Task goal:
Copy the data starting at the line with "Click the Buffers 20000 kB row" and ending at the line with "Looking at the", with "thumbnail" changed to "preview" and nothing else altered.

Exercise input:
......
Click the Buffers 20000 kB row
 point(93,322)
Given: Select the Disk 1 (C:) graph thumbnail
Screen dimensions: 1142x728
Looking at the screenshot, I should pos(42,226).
......
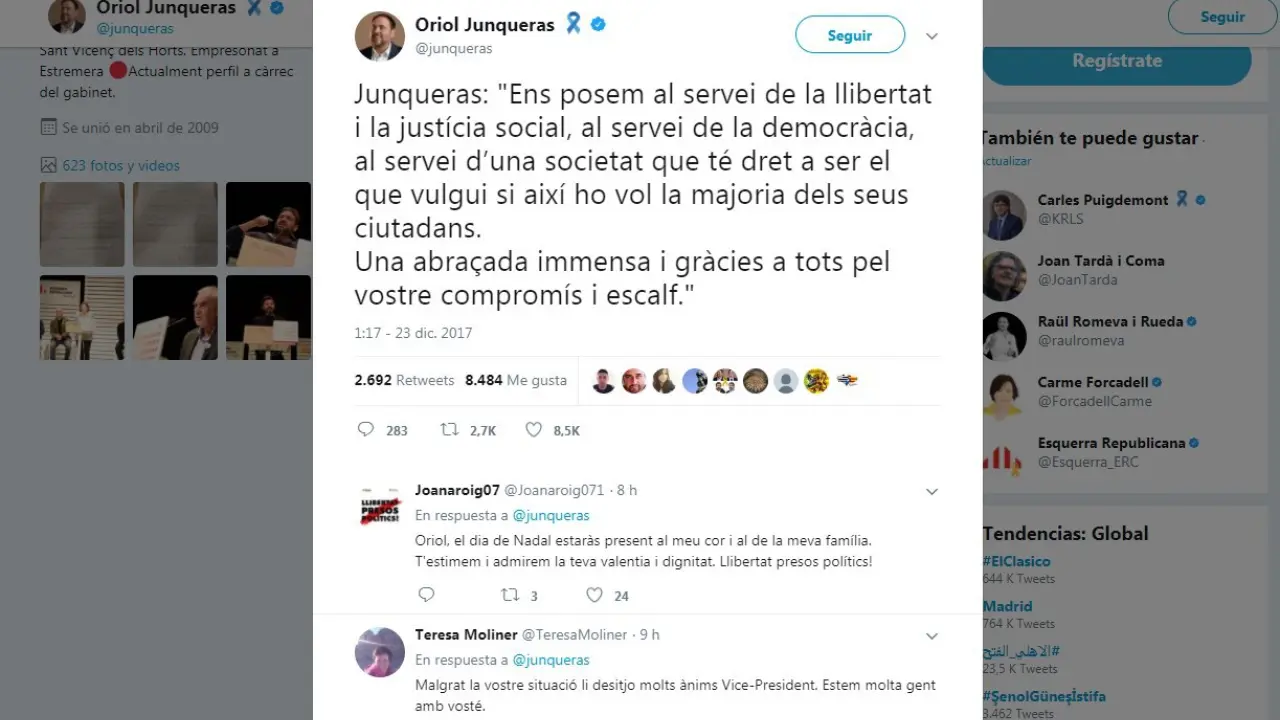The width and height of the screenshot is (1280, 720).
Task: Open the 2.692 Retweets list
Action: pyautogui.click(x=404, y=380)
......
Right answer:
Click the Buffers 20000 kB row
 point(93,322)
Given: Select the Disk 1 (C:) graph preview
Screen dimensions: 1142x728
Looking at the screenshot, I should pos(42,226).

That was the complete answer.